* START *

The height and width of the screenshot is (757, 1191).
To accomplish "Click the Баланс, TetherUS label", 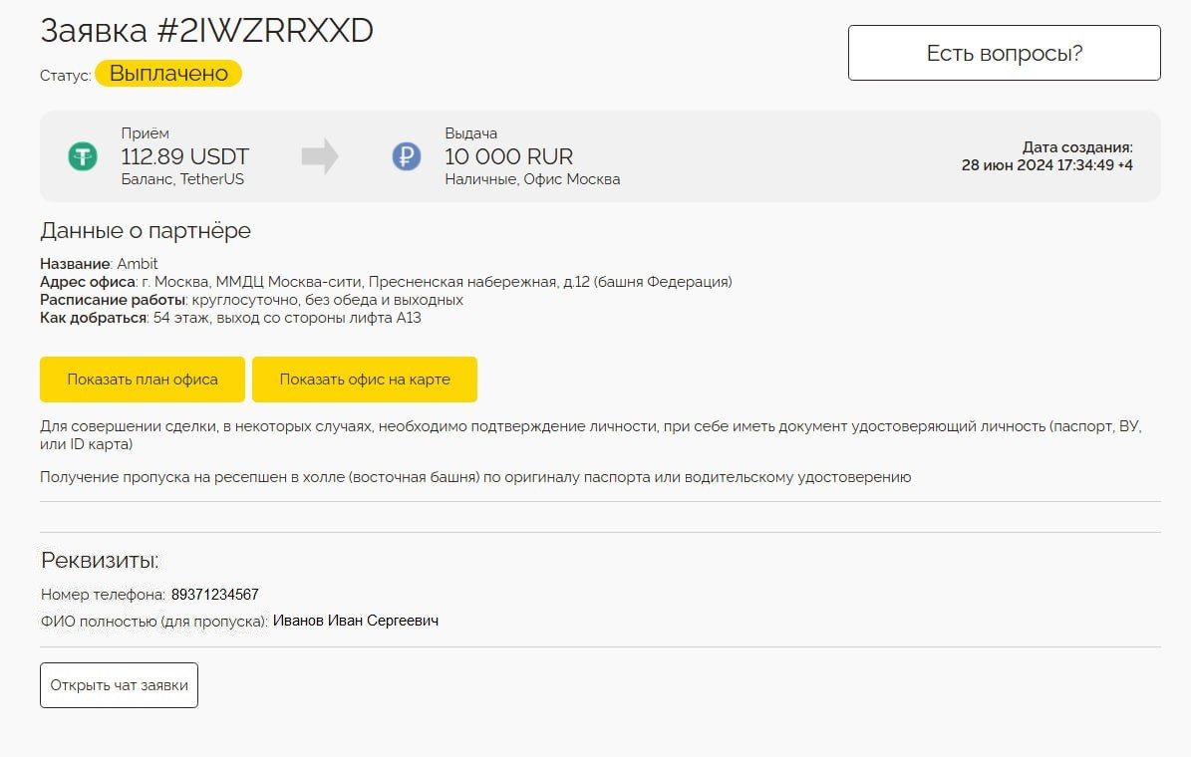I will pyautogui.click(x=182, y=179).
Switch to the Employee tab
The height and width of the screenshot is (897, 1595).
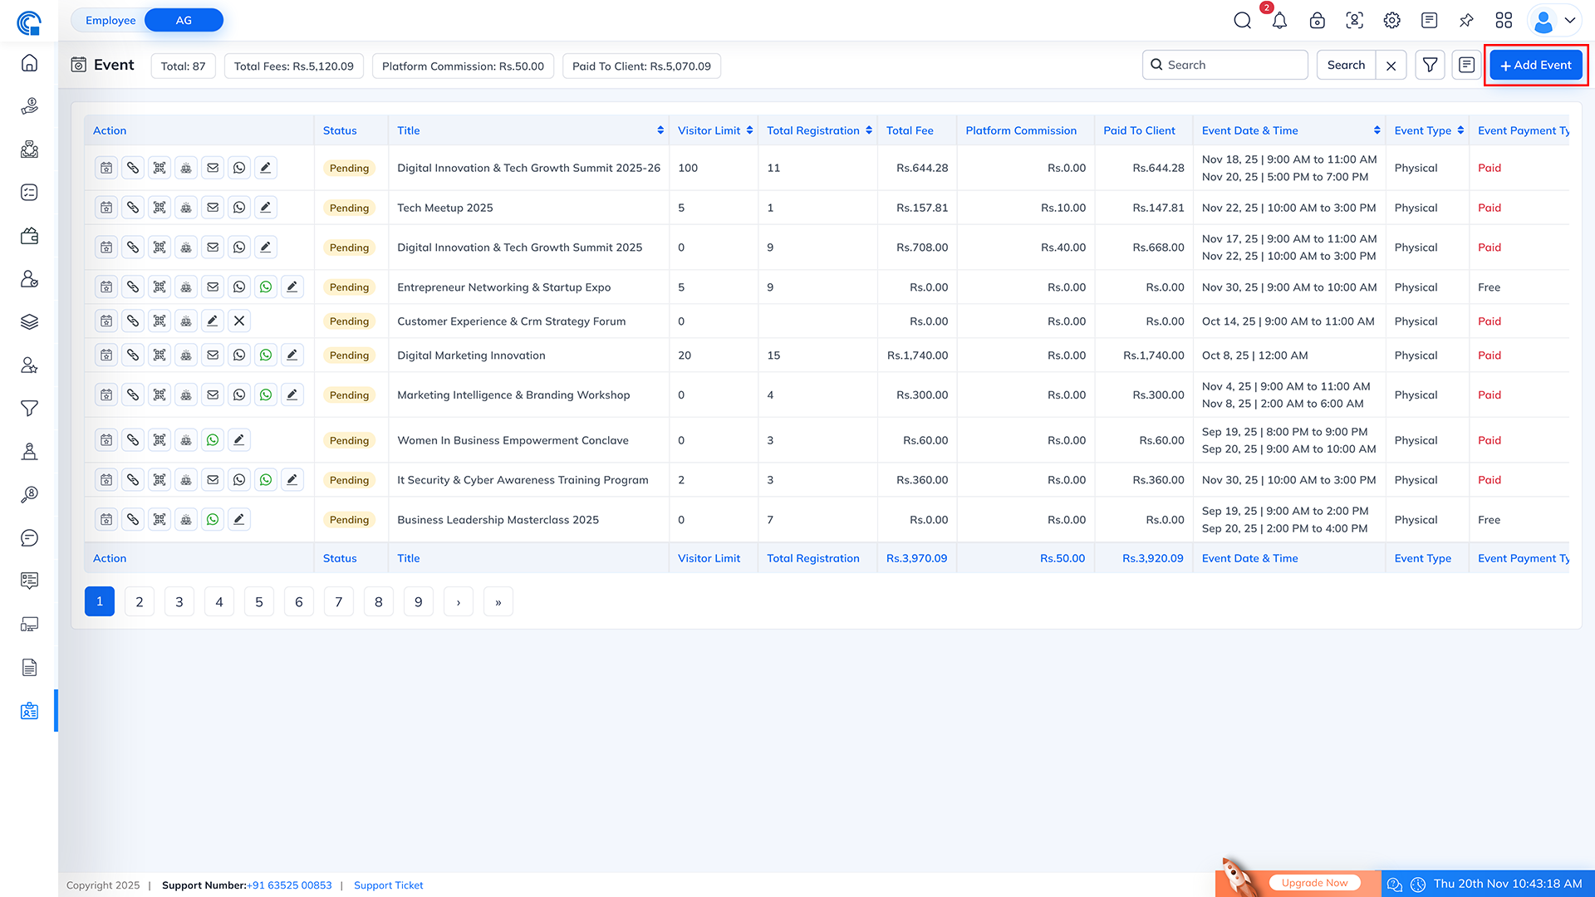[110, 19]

* END *

Instructions to follow.
Pick out every line of the material above that contains the word "screenshot", and copy each one.

Answer for this exercise.
The height and width of the screenshot is (757, 1191).
The height and width of the screenshot is (897, 1595).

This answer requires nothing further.